- **DIRECTIONS FOR THIS TASK**
When you reach the line with "You are a computer-use agent. The width" in the listing below, transcribe it and each line after it up to and including the line with "The width and height of the screenshot is (1536, 784).", exactly and with nothing else.

- **RECORDS TO PROCESS**
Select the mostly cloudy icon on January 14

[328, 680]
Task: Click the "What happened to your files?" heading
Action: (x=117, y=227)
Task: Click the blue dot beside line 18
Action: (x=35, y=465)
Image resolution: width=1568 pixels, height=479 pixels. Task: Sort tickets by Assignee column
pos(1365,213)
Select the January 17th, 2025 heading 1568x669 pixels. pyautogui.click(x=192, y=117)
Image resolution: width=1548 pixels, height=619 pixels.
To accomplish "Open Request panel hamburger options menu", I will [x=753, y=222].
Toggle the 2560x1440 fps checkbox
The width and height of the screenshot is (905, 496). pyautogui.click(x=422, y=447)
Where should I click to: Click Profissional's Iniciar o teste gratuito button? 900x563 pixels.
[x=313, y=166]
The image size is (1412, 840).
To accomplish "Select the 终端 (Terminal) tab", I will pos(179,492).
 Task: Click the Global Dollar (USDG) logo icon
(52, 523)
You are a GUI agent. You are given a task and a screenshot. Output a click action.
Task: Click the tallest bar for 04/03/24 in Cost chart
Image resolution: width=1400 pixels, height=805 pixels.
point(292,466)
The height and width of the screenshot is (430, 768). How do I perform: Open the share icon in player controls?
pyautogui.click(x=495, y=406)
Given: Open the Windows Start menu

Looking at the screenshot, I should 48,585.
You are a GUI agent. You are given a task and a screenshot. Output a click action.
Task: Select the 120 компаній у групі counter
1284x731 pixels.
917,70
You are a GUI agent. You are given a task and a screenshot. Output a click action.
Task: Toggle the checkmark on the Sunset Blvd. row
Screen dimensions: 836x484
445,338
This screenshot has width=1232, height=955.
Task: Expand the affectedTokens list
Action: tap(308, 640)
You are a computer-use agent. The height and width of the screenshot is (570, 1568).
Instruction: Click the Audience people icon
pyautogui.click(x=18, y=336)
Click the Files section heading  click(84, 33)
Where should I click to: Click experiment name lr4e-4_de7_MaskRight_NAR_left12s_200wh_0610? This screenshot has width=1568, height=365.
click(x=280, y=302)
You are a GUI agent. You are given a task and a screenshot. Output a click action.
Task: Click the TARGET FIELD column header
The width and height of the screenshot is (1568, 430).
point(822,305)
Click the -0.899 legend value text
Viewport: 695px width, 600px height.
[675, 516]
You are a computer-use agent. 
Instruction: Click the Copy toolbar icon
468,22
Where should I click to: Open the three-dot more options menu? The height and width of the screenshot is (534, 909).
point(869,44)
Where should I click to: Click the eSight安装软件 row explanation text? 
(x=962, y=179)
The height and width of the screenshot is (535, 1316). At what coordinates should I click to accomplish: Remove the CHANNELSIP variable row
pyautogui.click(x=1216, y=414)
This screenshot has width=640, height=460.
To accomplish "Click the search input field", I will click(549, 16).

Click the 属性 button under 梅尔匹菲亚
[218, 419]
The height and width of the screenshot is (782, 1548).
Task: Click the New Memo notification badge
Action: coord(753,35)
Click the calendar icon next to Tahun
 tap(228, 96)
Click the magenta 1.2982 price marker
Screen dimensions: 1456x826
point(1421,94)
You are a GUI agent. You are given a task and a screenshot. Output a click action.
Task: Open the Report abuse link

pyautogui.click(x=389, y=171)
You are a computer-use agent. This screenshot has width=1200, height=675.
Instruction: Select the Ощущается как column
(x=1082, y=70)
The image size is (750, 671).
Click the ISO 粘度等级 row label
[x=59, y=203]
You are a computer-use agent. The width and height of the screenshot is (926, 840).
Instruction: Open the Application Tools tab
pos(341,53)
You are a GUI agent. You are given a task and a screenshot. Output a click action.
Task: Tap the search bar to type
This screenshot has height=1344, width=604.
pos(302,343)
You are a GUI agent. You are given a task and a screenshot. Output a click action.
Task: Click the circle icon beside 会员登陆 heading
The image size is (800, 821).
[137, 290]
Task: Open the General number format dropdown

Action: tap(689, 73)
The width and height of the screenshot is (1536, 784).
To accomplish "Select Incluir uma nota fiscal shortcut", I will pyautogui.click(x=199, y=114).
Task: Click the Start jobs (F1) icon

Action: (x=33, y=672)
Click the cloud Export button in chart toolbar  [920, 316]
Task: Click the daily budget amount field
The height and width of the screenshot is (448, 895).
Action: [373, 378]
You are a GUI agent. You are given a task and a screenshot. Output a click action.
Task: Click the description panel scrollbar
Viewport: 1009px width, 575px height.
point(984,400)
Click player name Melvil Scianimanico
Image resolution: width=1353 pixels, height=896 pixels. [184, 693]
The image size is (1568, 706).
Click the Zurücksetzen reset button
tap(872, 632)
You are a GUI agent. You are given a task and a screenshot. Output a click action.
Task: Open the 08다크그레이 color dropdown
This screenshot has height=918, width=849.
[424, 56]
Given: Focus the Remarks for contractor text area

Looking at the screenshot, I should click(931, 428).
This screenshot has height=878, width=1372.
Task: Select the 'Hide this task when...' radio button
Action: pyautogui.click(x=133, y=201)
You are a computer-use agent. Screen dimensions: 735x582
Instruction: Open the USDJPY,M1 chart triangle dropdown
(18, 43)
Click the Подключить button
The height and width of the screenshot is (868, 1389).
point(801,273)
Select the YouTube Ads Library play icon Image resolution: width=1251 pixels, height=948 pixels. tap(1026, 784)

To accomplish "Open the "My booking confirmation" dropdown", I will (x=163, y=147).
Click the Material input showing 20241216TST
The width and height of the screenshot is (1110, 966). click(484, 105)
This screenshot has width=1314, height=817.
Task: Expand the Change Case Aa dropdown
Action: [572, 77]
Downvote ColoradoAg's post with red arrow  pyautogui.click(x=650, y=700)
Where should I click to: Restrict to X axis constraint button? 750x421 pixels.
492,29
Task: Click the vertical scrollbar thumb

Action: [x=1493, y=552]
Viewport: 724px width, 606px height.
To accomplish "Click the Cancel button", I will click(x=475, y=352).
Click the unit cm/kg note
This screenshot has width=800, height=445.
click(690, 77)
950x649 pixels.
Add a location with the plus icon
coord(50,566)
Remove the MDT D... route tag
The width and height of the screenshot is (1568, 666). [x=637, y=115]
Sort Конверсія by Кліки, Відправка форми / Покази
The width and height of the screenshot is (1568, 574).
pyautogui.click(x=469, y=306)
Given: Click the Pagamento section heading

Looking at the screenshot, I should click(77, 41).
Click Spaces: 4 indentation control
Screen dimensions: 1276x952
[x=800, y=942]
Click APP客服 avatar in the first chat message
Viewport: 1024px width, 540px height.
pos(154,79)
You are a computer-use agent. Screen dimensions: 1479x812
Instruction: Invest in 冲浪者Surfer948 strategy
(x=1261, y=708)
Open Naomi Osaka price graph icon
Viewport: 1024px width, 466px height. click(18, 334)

- **TASK RESULT**
You are a computer-use agent. The width and height of the screenshot is (926, 840).
Instruction: Open the Application Tools tab
pos(341,53)
You are a GUI agent. You are given a task and a screenshot. Output a click action.
Task: Tap the search bar to type
This screenshot has height=1344, width=604.
pos(302,343)
You are a GUI agent. You are given a task and a screenshot. Output a click action.
Task: Click the circle icon beside 会员登陆 heading
The image size is (800, 821).
[137, 290]
Task: Open the General number format dropdown

Action: tap(689, 73)
The width and height of the screenshot is (1536, 784).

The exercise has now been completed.